| PROMPT |
Copy out every one of the entries below word for word, line by line.
[start of DATASET ROWS]
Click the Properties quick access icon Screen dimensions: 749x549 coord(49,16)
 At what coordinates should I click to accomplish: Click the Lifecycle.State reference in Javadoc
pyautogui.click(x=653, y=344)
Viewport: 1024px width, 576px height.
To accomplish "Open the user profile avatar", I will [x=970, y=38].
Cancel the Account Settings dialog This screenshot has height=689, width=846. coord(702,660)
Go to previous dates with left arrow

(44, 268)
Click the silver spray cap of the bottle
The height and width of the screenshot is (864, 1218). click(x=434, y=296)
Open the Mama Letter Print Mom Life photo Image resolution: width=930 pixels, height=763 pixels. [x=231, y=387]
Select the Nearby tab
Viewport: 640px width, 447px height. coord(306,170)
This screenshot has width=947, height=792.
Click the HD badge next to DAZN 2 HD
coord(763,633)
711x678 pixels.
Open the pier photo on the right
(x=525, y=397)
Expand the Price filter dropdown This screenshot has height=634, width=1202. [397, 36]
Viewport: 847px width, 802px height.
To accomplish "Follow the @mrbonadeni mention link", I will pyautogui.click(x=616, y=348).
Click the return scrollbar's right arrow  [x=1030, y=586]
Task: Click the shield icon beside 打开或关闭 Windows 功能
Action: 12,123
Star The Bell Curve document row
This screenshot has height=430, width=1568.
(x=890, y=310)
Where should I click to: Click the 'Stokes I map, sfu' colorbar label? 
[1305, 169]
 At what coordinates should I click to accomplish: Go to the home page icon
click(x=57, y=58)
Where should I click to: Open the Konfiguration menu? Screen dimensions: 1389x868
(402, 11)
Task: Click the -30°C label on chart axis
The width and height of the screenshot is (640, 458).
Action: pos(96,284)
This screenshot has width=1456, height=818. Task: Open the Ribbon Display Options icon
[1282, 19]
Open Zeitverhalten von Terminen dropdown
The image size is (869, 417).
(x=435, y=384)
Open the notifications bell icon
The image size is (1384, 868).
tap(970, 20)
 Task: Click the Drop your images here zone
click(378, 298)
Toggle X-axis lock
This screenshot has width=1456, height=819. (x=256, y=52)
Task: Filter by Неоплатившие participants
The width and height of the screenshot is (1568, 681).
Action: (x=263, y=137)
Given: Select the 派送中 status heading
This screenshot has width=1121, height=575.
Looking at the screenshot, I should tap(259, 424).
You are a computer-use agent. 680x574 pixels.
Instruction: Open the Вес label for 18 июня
[end of DATASET ROWS]
| RESULT OF THIS EXERCISE |
Click the Properties quick access icon Screen dimensions: 749x549 coord(49,16)
 At what coordinates should I click to accomplish: Click the Lifecycle.State reference in Javadoc
pyautogui.click(x=653, y=344)
Viewport: 1024px width, 576px height.
To accomplish "Open the user profile avatar", I will [x=970, y=38].
Cancel the Account Settings dialog This screenshot has height=689, width=846. coord(702,660)
Go to previous dates with left arrow

(44, 268)
Click the silver spray cap of the bottle
The height and width of the screenshot is (864, 1218). click(x=434, y=296)
Open the Mama Letter Print Mom Life photo Image resolution: width=930 pixels, height=763 pixels. [x=231, y=387]
Select the Nearby tab
Viewport: 640px width, 447px height. coord(306,170)
This screenshot has width=947, height=792.
Click the HD badge next to DAZN 2 HD
coord(763,633)
711x678 pixels.
Open the pier photo on the right
(x=525, y=397)
Expand the Price filter dropdown This screenshot has height=634, width=1202. [397, 36]
Viewport: 847px width, 802px height.
To accomplish "Follow the @mrbonadeni mention link", I will pyautogui.click(x=616, y=348).
Click the return scrollbar's right arrow  [x=1030, y=586]
Task: Click the shield icon beside 打开或关闭 Windows 功能
Action: 12,123
Star The Bell Curve document row
This screenshot has height=430, width=1568.
(x=890, y=310)
Where should I click to: Click the 'Stokes I map, sfu' colorbar label? 
[1305, 169]
 At what coordinates should I click to accomplish: Go to the home page icon
click(x=57, y=58)
Where should I click to: Open the Konfiguration menu? Screen dimensions: 1389x868
(402, 11)
Task: Click the -30°C label on chart axis
The width and height of the screenshot is (640, 458).
Action: pos(96,284)
This screenshot has width=1456, height=818. Task: Open the Ribbon Display Options icon
[1282, 19]
Open Zeitverhalten von Terminen dropdown
The image size is (869, 417).
(x=435, y=384)
Open the notifications bell icon
The image size is (1384, 868).
tap(970, 20)
 Task: Click the Drop your images here zone
click(378, 298)
Toggle X-axis lock
This screenshot has width=1456, height=819. (x=256, y=52)
Task: Filter by Неоплатившие participants
The width and height of the screenshot is (1568, 681).
Action: (x=263, y=137)
Given: Select the 派送中 status heading
This screenshot has width=1121, height=575.
Looking at the screenshot, I should tap(259, 424).
You are a computer-use agent. 680x574 pixels.
Instruction: Open the Вес label for 18 июня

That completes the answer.